Earwigs have cerci, which are pincers located on their bellies. These cerci serve many purposes for earwigs, including defense, mating, and hunting. Females use their straight or sometimes crossed cerci to protect their egg nests from predators, while males use their curved cerci for mating displays. The cerci of flying earwigs are used to help fold and unfold their wings.

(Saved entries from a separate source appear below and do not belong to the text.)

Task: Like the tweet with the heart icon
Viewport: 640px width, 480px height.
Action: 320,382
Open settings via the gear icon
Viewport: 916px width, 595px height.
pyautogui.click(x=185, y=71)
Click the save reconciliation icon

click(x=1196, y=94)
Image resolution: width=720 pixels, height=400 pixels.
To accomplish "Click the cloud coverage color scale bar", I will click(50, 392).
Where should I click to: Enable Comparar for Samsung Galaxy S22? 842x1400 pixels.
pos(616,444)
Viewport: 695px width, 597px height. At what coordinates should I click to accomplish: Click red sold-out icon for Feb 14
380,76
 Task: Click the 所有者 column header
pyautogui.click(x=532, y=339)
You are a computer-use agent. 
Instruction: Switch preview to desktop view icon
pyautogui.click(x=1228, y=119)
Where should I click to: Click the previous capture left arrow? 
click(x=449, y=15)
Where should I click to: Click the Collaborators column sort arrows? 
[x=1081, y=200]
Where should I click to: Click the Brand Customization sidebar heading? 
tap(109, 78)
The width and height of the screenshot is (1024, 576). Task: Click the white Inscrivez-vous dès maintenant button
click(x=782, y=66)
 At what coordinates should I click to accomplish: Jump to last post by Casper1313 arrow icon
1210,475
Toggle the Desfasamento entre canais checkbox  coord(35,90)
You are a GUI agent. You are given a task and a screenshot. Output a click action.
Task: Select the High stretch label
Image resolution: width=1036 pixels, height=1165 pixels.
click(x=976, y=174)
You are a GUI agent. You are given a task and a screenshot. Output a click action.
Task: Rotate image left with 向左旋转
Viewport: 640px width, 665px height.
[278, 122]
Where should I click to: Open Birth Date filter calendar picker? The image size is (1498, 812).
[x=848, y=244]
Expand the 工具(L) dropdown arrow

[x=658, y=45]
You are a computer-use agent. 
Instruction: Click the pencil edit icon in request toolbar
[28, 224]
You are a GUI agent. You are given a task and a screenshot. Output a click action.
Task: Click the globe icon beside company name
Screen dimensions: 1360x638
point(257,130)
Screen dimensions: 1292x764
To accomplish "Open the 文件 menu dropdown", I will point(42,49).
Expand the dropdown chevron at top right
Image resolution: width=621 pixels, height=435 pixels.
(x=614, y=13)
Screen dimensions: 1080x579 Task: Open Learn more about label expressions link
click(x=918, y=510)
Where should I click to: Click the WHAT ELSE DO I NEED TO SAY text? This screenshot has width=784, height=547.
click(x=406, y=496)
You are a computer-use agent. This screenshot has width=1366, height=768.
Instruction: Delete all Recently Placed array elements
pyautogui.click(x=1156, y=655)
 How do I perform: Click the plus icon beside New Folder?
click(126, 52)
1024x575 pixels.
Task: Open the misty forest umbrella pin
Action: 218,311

Despite the fact that there are more than 1,800 species of earwigs worldwide and more than 20 species found north of Mexico, only a small percentage of these are considered to be widespread pests in the region.

Earwigs come in a wide range of sizes, colors, and general appearances. Most North Americans are familiar with the following earwig pests:

Earwig (Forfiucla auricularia) native to Europe.

  • 9-17mm in length (3/8"-5/8").
  • Characterized by a crimson-brown hue
  • Their legs, cerci, and antennae are all a pale color.
  • the most devastating to vegetation

Doru aceuleatum, or the spine-tailed earwig

  • 1/2-3/4 inches (12-18mm) in length.
  • colorings of brown and yellow
  • Abdomen black, limbs yellow

Earwig with stripes, Labidura riparia

  • Approximately 3/4-1 inches (18-26mm) in length.
  • able to fly and sporting long antennae
  • hues ranging from light brown to reddish brown, with two dark stripes running down their torsos and one running the length of their bellies.
  • occasional global darkness

Euborellia annulipes, the ring-legged earwig.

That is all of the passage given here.